The New York Lien Law §76 Demand To A Contractor
A construction contractor often receives a demand for information--under New York Lien Law §76 -- for a verified statement of entries of job costs and expenses. What is this about? How should a contractor respond?
Article 3A, Lien Law §§70-79-a, makes the contractor a statutory trustee. Article 3A requires a contractor maintain bookkeeping that a construction job’s income was used to pay the job’s costs. The contractor must be able to separately list job payments received from the owner (trust funds received) and job payments made to others (trust payments made with trust assets). The contractor must also separately list money not yet received on the job (trust assets receivable), and moneys owing to others for the job (trust accounts payable).
Article 3A treats owner payments to a contractor as part of a special trust. The money received cannot be used for another purpose not dealing with the job until every claim by subcontractors, suppliers, laborers, etc. arising at any time prior to the completion have been paid or discharged, or until all trust assets have been applied for the purposes of the trust.
The money received from the owner for work on the job is to be used exclusively for the job until there are no other job costs now or in the future. Money received for the job stays on the job and pays for the job. Diverting money from one job to temporarily finance another is a prohibited diversion. The contractor (and a person knowingly participating in) misusing job money is civilly and/or criminally liable. Inability to supply the bookkeeping details is presumptive evidence (in a criminal prosecution) that the money was misused.
A contractor’s accrual accounting is not robust enough to provide this detail. Under accrual accounting, revenues are recorded when earned, not when received: expenses are recorded when incurred, not when paid. Article 3A bookkeeping has some aspects of cash accounting. Under cash accounting, revenue is recognized when received; expenses are recognized when paid.

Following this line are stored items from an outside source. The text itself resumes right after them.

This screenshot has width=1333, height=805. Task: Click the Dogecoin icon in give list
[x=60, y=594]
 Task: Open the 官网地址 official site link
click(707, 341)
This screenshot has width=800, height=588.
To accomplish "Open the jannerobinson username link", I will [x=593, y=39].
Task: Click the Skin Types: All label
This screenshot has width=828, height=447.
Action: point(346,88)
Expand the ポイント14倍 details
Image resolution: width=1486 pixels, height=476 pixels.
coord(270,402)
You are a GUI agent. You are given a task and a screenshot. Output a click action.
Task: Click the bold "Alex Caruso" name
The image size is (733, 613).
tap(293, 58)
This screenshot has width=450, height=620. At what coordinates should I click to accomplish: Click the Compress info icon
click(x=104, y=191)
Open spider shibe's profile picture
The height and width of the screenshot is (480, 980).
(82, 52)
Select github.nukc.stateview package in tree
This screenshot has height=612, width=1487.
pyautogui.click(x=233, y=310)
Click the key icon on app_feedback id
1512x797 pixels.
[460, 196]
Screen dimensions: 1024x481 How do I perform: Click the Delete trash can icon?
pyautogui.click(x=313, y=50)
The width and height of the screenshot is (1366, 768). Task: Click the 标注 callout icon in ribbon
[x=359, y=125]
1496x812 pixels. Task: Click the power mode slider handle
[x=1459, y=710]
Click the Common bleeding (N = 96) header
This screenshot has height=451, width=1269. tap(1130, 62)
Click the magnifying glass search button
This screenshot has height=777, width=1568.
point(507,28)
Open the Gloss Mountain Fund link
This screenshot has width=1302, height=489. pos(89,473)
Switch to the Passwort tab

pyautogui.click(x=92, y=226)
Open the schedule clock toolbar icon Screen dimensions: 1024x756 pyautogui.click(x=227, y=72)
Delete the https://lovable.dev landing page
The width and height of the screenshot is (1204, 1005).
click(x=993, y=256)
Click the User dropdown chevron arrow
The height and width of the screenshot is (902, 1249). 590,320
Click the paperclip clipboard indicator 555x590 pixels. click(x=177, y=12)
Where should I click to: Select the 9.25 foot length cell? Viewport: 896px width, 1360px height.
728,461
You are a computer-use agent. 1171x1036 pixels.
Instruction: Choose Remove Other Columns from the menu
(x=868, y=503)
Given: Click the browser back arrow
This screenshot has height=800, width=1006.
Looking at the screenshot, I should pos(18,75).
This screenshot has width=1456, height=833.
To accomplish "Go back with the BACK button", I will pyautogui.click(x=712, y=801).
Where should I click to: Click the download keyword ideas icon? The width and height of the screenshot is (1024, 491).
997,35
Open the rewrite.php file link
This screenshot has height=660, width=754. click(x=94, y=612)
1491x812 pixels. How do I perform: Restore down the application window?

Article 3A bookkeeping requires more details than cash accounting does. For example, trust payments made with trust assets bookkeeping involves payments to job subcontractors, suppliers, workers, job taxes, job insurance, and for other job costs. Bookkeeping must describe the name of the person to whom a payment is made, the payment date, the amount, and a statement whether in cash or by check. Bookkeeping must detail the nature of the claim sufficient to identify the payment as one for a job purpose; and whether it was for labor, materials, taxes, insurance, and/or performance under a contract or subcontract. If payment was made under a contract, the contract must be dated and identified as oral or in writing. If payment is for materials or labor other than daily or weekly labor, the item must be described.
Details as to trust assets receivable — moneys owed by the owner — must be described. The contractor must detail owner unpaid: requisitions, change orders, retainage, and other claims. Details, as to trust assets payable, include moneys owed subcontractors/suppliers/workers for the job.
A contractor receiving a Lien Law §76 demand should therefore turn to a professional to assemble the required details.